You grow huge frogs in your pond that escape and infest the entire watershed. (uncle Pete)
When you see an abandoned manure spreader in a field, you grease it and give each steel wheel a half turn to keep them from rusting in the mud. (me)
If you run over a rabbit, squirrel, or deer, it winds up in your freezer. (cousin Peter, me)
Your dandelions become wine and the fallen apples from your orchard become whiskey, but a funeral wake still requires two kegs of Schafer. (uncle Vick, et al)
Out on the bay in a rowboat, a rescue cruiser shouts something at you from a bullhorn and then heads for shore because of rough seas. You go on fishing. (Dad, cousin Peter, me. Hey, we were pulling them in!)

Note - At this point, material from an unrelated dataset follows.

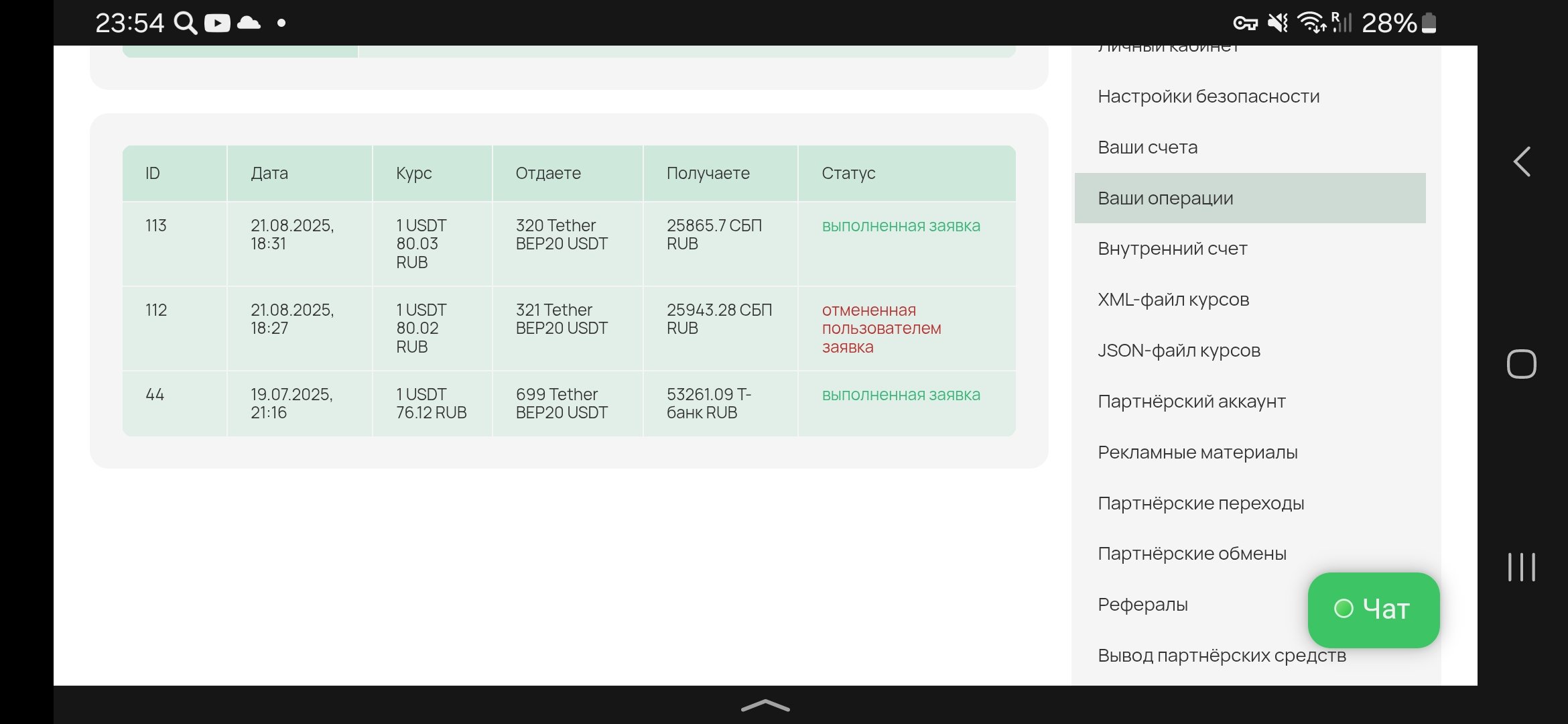Expand the bottom toolbar chevron handle
The image size is (1568, 724).
click(765, 705)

You eat blowfish that you caught in the bay all winter, though aware of the deadly “fugu effect.” That only happens to the Japanese because they eat them raw, you know. (Dad, me, et al)
You find a termite in your basement, but on closer inspection you determine that it's really a new species of winged ant. End of problem. (so went the old farmhouse)
You live in an old school bus. But it has a machine shop.
The distant pop of a two-cylinder John Deere brings forth the comment “Must be one of those Dutch farmers.” (There is some validity to this statement. I recall that Lithuanians, Poles, Norwegians, and Swedes preferred Allis Chalmers, Farmall, and Massey-Harris, while the Dutch were content to “pop on” with the old green and yellow. Fords were for Germans.)
You accidentally invent a new variety of apple. (me. Actually, this is quite simple. Since no two apple seeds produce the same apple, encouraging the growth of random sprouts around the place automatically produces a new variety—even if it is rock-hard, olive drab, and tastes like a football.)
You build a tractor out of a screen door.
You feel more secure if your car has the option to start with a hand crank.
And finally . . . how many Lithuanians does it take to change a light bulb? Answer: One to bring a 300 pound light bulb from 1,000 miles away, one to invent a jack to lift it, two to shore up the ceiling to take the weight, one to write a tragic story about it, one to bring the beer, one to remind the others what the task was in the first place—but he becomes distracted by an oil leak under a truck across the street, and at least six to get the old hay baler running. The total is . . . what was the question?